Typically, the revenge part of a rape-revenge film is played out to its conclusion with zero repercussions for the acts committed by the victimized vengeance seeker. It's a satisfying power-play in which all intended targets have one function and one function alone; to die in the most brutal way possible, providing audiences with a cathartic conclusion. However, M.F.A. bucks this trend in execution by grounding the actions with realistic consequences. For example, Noelle (Francesca Eastwood) has a roommate - also a victim of sexual assault - who upon learning what's happened to her friend, suggests that it be swept under the rug, and forgotten. Rather than comply, Noelle instead seeks violent retribution on her behalf (in addition to others) causing a disruptive wave which threatens to capsize the lives of those same people she aimed to avenge, ultimately taking some of the nobility away from her actions.
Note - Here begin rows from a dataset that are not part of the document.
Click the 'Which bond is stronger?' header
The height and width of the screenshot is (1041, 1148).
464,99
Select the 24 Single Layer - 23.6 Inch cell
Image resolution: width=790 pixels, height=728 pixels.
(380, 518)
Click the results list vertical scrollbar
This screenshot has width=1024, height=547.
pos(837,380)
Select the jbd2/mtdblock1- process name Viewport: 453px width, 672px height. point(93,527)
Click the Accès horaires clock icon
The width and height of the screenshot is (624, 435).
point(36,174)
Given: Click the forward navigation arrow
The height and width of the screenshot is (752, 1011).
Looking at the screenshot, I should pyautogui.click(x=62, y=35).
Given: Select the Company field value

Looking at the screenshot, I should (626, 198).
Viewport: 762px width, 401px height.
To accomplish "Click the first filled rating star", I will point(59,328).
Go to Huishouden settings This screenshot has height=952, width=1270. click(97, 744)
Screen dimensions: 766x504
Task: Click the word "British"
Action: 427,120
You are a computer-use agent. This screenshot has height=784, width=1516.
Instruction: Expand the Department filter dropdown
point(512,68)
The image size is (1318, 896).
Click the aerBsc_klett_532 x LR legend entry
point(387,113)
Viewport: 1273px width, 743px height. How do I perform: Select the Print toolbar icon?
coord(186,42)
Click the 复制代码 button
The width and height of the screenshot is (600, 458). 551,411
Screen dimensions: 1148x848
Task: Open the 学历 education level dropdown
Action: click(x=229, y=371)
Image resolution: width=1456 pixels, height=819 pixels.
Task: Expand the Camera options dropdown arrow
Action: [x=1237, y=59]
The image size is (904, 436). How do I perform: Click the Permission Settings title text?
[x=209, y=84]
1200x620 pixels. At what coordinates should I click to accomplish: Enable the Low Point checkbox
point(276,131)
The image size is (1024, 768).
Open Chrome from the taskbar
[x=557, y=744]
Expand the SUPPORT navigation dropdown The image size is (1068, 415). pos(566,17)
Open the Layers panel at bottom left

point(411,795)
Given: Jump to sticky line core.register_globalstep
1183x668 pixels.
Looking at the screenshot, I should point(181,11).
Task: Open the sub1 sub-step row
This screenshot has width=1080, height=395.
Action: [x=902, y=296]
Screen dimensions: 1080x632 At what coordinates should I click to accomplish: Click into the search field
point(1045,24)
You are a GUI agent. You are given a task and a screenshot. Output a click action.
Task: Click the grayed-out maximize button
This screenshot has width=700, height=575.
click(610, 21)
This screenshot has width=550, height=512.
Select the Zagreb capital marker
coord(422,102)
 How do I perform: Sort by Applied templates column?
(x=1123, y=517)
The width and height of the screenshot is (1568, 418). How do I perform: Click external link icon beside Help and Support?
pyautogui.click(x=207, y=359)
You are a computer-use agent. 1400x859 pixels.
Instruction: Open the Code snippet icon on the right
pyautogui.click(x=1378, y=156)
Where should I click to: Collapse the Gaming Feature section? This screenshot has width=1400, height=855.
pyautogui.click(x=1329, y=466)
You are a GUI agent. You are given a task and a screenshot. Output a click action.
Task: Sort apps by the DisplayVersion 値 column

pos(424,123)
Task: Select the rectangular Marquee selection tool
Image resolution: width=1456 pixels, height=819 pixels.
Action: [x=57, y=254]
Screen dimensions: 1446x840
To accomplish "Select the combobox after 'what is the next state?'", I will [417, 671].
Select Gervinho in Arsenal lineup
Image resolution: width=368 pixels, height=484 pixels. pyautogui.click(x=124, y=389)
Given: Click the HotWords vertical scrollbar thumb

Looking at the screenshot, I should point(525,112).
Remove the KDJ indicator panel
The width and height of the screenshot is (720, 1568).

It's hardly Hollywood, but I genuinely believe the film is all the better for it.
So if you happen to be a fan of this emotionally wringing sub-genre, understand that what you get here isn't necessarily what's being sold on the surface. M.F.A. isn't perfect by any stretch; it runs too long, has a weak supporting cast, and leaves some gaping logic holes exposed by its conclusion, but those problems fall by the wayside in the face of what I feel, is a quality that is far more important; refreshing honesty. And quite frankly - nowadays - that counts for a lot.